The Jātaka tales tell us that prior to that chance encounter with human suffering, Prince Siddhartha was living a life of dreams, of delusion; a life that was purposefully designed to keep out all forms of suffering from entering the prince’s consciousness. For it was prophesied that the Prince, who was destined to pursue the life of enquiry into the means to end suffering, would wake up from his artificially concocted dream-life the moment he encountered suffering in any form.

In a way, the epic life-story of the Buddha—the story of the unwitting Prince Siddhartha’s transformation through encountering duḥkha and his decision to set off on the nivṛtti mārga (i.e. the path of a transcendental realization of the true meaning of life) — is the archetypal story for every human being’s ultimate destiny.

It is not only the destiny of the Śākya Prince of yore to remain deluded by the many colors of life for some time and then finally wake up by encountering duḥkha, but of every person in the human form. This pattern, this journey of life, is beyond all differences of race, caste, or creed; it is beyond the separations in time and space—it is eternal, and thus it is a Sanātana phenomenon.

Up to the point when the human being encounters death squarely until he sees death’s significance for his life in its entirety and absorbs it in so as to be deluded never again by the ephemeral, he remains a veritable nāstika in the true Sanātana Hindu sense of the term—no matter how many pūjā-s he may perform, no matter how many offerings he may have made.

But as soon as that moment in his life presents itself before him, something in him changes fundamentally.

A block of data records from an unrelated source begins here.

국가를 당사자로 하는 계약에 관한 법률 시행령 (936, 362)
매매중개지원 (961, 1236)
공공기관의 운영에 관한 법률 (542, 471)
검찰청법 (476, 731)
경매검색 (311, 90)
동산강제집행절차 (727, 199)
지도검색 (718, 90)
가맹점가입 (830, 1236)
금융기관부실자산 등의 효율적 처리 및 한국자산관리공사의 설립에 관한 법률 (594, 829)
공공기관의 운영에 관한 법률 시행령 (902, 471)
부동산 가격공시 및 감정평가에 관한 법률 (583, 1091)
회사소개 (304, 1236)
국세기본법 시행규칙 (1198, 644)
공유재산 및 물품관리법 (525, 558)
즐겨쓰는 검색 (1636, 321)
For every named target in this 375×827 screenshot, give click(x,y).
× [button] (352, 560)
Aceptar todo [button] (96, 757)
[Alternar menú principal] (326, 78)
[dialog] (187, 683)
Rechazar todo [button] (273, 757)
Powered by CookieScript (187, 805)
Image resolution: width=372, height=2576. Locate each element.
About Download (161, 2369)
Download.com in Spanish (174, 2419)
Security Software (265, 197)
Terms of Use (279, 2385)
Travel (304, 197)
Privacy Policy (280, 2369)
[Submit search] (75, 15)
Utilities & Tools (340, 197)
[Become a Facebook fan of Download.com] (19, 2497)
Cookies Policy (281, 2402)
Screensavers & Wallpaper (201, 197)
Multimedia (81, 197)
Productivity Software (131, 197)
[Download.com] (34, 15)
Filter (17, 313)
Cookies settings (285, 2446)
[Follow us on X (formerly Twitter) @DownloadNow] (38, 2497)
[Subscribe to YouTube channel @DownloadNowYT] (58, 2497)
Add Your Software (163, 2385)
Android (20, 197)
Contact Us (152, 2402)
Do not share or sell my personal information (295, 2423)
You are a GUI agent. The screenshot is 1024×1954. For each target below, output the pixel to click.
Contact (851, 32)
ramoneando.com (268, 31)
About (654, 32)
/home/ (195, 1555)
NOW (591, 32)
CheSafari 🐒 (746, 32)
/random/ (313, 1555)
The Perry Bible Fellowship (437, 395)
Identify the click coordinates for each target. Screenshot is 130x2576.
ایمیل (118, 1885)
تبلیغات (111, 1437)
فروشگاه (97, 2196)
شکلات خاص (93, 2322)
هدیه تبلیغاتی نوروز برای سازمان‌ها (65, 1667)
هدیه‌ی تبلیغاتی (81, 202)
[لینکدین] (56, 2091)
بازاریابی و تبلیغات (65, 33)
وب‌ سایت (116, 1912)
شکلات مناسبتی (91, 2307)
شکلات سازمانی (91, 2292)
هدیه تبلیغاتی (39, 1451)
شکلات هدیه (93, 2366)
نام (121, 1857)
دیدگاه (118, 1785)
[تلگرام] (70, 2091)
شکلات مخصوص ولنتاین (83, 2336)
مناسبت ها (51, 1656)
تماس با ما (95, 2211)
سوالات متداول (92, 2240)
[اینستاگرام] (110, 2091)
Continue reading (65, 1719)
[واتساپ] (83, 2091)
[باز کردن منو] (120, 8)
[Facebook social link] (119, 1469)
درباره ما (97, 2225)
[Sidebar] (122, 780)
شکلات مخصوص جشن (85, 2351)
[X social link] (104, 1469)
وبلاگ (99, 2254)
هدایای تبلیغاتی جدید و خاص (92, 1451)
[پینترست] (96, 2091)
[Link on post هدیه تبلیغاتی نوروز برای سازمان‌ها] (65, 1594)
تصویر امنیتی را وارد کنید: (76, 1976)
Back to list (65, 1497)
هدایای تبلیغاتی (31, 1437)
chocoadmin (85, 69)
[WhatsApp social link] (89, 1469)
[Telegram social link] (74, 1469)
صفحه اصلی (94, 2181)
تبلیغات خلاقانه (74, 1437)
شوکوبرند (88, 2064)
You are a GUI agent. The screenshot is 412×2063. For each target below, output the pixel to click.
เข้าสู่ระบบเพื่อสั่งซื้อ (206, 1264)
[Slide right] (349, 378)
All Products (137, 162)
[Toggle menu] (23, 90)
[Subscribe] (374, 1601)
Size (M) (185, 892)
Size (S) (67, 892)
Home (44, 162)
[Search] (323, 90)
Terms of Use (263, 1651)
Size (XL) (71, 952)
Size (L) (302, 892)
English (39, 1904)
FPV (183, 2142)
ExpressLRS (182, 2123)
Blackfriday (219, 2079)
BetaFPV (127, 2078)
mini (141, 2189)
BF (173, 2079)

In the words of the Upanishads, “śraddhāviveśa”—faith enters him, and he is no longer satisfied with the outer performance of life without having a firm grounding in the living spirit. This transformation is the gaining of the best form of faith—a faith which is not a blind belief; but rather a strong conviction in oneself, the conviction in the utterances of the śāstra-s, love of Dharma, and a burning zeal for the Truth. This is also known as āstikya buddhi.

References:

  1. Radhakrishnan, S. The Principal Upaniṣads. HarperCollins Publishers, Noida: 2014.
  2. Lokeshwarananda, Swami. Upanishad Vol. I. Ananda Publishers, Kolkata: 1999.